> **TASK TO COMPLETE**
Reproduce the stretch of material below from the line containing "Task: Click the top-right" through the line containing "Action: [1331, 300]", both included, with every character kept as it is.

• • • • • • •

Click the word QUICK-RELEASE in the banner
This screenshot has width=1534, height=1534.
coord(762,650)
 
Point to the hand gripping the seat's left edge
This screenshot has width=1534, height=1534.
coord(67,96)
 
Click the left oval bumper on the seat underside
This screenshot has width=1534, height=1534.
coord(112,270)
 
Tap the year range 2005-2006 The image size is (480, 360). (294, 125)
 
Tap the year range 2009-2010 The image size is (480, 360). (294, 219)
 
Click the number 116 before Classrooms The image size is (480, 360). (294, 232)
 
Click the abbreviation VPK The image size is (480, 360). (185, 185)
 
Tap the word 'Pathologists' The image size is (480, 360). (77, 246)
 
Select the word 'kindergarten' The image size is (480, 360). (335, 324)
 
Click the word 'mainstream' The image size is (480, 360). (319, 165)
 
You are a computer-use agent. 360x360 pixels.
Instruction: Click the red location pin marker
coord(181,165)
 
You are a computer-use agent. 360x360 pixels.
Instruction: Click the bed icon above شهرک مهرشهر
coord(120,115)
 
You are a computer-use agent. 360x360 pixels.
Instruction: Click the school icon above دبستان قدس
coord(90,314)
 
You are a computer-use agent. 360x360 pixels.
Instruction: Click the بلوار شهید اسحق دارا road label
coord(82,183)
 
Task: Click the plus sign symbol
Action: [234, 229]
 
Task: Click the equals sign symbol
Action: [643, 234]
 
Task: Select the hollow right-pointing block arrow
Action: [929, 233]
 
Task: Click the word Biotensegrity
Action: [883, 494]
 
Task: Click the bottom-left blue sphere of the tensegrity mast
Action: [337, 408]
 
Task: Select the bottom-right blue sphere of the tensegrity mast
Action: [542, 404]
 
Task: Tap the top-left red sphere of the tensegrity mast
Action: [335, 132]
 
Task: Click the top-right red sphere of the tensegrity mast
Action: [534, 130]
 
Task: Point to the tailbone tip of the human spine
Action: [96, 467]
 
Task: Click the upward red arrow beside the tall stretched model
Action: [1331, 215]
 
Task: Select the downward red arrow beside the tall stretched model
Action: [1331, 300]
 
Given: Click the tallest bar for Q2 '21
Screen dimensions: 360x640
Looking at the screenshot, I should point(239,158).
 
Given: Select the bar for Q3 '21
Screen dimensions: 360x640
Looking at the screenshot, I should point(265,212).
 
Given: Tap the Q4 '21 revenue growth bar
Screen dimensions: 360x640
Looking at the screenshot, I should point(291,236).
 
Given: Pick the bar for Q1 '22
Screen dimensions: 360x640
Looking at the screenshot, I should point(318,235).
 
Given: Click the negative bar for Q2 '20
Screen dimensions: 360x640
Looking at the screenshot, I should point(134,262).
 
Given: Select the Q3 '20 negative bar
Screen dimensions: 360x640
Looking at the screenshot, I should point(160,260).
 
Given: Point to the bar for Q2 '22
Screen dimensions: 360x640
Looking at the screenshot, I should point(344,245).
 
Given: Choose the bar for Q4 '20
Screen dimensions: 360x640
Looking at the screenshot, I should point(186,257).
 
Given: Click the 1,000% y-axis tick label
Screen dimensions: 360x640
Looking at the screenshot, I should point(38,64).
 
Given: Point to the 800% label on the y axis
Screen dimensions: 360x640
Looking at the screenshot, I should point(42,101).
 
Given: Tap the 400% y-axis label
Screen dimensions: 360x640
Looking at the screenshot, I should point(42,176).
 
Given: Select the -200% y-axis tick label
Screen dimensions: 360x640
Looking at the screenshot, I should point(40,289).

• • • • • • •

> **SOLUTION BELOW**
Task: Click the top-right red sphere of the tensegrity mast
Action: [534, 130]
 
Task: Point to the tailbone tip of the human spine
Action: [96, 467]
 
Task: Click the upward red arrow beside the tall stretched model
Action: [1331, 215]
 
Task: Select the downward red arrow beside the tall stretched model
Action: [1331, 300]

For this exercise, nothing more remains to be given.